IN an increasingly unpredictable and unsettled world - what with Britain preparing to quit the EU, and Donald Trump in the Oval Office, to say nothing of the widening impact of globalisation and the ceaseless need to minimise climate change - it would be reassuring to be able to cling onto some positive news for once.
A landmark new report, however, reminds us that another great force for change - technology - will have a marked impact on us too. And millions of us may feel a personal impact in ways that we might not with, say, Brexit.
The report, Future Proof: Britain in the 2020s, issued by the leading think-tank, the IPPR, cautions that how we work will change radically in the 2020s. Technological change will not displace human labour, but it will lead to “significant” changes in the tasks we undertake.
There will be a greater emphasis on problem-solving, creative work and interpersonal skills over routine and manual tasks. This, the report adds, will polarise what we do. Different jobs will lead to ever more different lives.
And that’s before you come to the section on Intelligent Automation. It is a cause for concern to read that two-thirds of existing jobs are at risk of automation in the next two decades and that 50% are set to be radically reconfigured by automating technologies.
Sixteen years from now, robots or smart machines are forecast to have, on average, an IQ higher than 99% of humans.
It is a startling thought that 15 million jobs may be automated out of existence. What will happen to those workers and their families? How will they survive? What, indeed, will be the cumulative impact on the economy?
The wider picture, says the IPPR, is that the structure of the British economy will be reshaped by 2030 by demographic, technological and global economic trends. There could be as many as 3.5 million new jobs in education, health and care, business services and the creative sector, even as manufacturing may shrink by 600,000 jobs to two million. And such is the relentless pace of innovation that while some occupations will disappear, new industries will appear as if from nowhere.
The report is an intriguing glimpse into our medium-term future and into the unstoppable trends that will affect the way we live and work.
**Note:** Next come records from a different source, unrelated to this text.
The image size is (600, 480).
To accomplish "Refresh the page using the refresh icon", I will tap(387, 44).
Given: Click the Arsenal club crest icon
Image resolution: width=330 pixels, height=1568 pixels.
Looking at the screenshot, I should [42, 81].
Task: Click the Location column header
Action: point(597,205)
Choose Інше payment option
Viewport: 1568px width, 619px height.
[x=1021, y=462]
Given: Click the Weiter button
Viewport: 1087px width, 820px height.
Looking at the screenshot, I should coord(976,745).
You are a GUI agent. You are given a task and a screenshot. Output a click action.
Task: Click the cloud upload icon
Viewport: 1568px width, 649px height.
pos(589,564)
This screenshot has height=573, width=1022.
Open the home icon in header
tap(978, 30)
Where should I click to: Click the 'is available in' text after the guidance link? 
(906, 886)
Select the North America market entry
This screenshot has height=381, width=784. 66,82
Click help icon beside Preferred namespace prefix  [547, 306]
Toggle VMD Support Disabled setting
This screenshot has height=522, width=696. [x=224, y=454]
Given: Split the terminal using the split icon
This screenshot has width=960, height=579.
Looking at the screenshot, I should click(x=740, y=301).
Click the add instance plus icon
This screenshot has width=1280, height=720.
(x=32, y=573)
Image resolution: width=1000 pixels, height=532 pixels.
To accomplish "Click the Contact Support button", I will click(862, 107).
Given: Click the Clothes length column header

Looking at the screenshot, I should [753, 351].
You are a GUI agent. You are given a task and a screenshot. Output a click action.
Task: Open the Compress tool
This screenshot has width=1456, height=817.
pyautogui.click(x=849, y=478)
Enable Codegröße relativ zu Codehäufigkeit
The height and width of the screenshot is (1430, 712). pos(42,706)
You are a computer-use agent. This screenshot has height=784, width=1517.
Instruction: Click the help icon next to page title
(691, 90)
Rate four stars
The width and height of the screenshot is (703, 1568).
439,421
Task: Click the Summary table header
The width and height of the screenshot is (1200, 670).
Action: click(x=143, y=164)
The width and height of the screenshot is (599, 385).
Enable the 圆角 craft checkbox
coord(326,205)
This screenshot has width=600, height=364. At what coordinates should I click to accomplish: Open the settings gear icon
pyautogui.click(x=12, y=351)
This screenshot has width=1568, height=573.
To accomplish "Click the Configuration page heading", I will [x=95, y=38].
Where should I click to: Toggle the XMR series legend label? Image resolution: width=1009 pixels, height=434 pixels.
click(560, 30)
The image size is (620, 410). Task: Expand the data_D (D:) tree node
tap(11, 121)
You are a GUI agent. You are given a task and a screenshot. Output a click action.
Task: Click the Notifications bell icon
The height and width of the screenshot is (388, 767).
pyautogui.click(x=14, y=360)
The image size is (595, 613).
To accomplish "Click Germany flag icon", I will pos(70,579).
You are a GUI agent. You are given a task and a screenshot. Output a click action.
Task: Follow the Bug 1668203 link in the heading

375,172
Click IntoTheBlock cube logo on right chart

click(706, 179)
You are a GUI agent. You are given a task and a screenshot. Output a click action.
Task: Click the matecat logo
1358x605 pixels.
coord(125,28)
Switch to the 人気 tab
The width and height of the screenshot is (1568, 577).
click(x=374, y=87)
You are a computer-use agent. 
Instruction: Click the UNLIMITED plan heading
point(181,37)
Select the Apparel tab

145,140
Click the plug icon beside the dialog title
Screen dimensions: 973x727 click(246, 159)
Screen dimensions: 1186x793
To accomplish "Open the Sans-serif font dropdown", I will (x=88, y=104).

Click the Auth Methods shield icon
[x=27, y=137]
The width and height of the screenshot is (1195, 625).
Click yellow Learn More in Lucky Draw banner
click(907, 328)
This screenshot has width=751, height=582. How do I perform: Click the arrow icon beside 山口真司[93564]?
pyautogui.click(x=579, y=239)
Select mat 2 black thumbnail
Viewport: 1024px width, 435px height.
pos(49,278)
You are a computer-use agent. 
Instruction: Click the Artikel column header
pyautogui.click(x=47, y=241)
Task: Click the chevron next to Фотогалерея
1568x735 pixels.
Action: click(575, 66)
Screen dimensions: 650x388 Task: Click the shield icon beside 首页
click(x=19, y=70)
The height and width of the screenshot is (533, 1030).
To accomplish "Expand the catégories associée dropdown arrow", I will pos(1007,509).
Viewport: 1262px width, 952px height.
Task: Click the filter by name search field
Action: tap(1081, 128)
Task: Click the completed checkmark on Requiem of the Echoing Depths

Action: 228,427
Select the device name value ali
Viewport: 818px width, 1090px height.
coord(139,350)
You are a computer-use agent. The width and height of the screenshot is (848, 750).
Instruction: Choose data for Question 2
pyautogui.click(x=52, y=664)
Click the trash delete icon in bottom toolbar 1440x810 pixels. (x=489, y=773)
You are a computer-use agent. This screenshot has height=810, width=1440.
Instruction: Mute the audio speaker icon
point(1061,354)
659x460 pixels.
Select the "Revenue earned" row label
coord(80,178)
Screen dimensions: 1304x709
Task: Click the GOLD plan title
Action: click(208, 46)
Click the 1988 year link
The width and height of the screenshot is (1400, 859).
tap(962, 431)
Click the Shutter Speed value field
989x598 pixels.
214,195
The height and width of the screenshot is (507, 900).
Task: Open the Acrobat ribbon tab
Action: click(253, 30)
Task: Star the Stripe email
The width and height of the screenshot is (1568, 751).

As ever with change, there will be winners and losers - people who flourish in the new order of things and those who struggle. The report does us a service by pointing out that the bigger immediate challenge is not so much the imminent rise of the robots as the fact that too many people will be ensnared in robotic, drudgery-filled, dead-end jobs.
Thus, it says, accelerating automation ought to be a key political project. We should devote our time to creating institutions around ownership, work, leisure and investment, where technological change is defined by the common good. Such an approach may sound idealistic and difficult to attain - will we really find the political and public will and energy to accomplish it? But technological innovation cannot be stopped. Our children and grandchildren will not thank us if we sit on our hands and do nothing.